Se ci penso, il mio immaginario è pieno di pop art – anni sessanta e settanta sono un tripudio di pop art; la copertina di Sgt. Peppers, tanto per fare un esempio. E i manifesti dei tour di Hendrix, Stones, Zeppelin? Dove li mettiamo? Certo anche Andy, Rauschenberg, Schifano e tutto il resto reso icona da scatole, lattine, manifesti e banane comprese. La comunione tra illustrazione e musica era costante. Un’osmosi perfetta. La musica stessa un’icona – contenitore enorme di musiche – le più disparate. Il denominatore comune? Più di uno: creatività, invenzione, comunicazione, idea, originalità, bellezza, futuro, sogno, immagine, business, etc. etc…
Quasi impossibile separare alcune copertine di album famosi e non dalle musiche contenute al loro interno.
E che dire del video? Geniale la trovata… che significato lega (se c’è) la musica con i piedi?
Una musica fatta coi piedi non promette niente di buono, il piede non è certo il soggetto più convenzionale, a parte l’enorme importanza feticista per alcuni, il piede è un altro sguardo, un’altra prospettiva da cui osservare, un mondo da scoprire, non certo un mondo alieno, un mondo nascosto. Quale ri-appropriazione per la nuda pianta dei propri piedini/oni, ritrovare quella bella sensazione di contatto con le superfici tutte, una sensazione anche di libertà no? Una sensazione condivisibile con chiunque non ti pare? I piedi di Battisti erano vestiti ma anche i suoi cercavano un’altra superficie.
E poi il grammelot non poteva passare in secondo piano. Hai mai provato a nascondere il fatto che non siano parole? Se no devi farlo… se si devi dirci che cos’è successo. Insomma: la gente ascolta i testi secondo te?
Scrivo in finto inglese da sempre – volevo farne un album – era da un po’ che ci pensavo. Le parole non le ho mai ascoltate – comincio adesso, a quasi sessant’anni. Non conosco l’inglese, la mia formazione musicale è per la maggior parte avvenuta ascoltando musiche inglesi e americane. Vabbè anche italiane: PFM, Banco, Orme, Battisti, Claudio Rocchi il primo Battiato ed altri. L’interesse era quasi tutto per la musica ma, i dischi dei Genesis uscivano in Italia con i testi tradotti in italiano, un po’ di attenzione, per quanto distratta c’era già allora. La mia libreria oggi è piena di pubblicazioni che traducono in italiano i testi di artisti inglesi/americani.
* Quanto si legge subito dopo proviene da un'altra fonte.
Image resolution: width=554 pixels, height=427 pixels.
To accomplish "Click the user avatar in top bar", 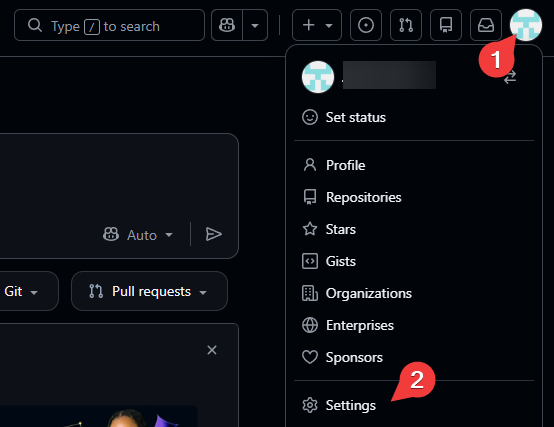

Un ritrovato interesse per i testi? Forse. Voglio saperne di più, dopo averne amato moltissimo la musica non voglio perdermi i testi di Peter Gabriel, con o senza Genesis. La gente ascolta i testi? Si, molti ascoltano/ascoltavano i testi. I miei amici d’infanzia passarono da un entusiasmo sfrenato per i Deep Purple di Burn a un entusiasmo meno sfrenato ma pur sempre entusiastico per De Gregori, Lolli, De André, Guccini. Evidentemente il testo aveva assunto una maggior importanza rispetto alla musica. Per me erano lagne. Oggi sono più indulgente e alcune canzoni le trovo bellissime. Ascoltano anche i testi in inglese? Non ci giurerei. Io ascoltavo il suono: lei – din – rol – kind – col -; enai – ui . gioin – uid – iu.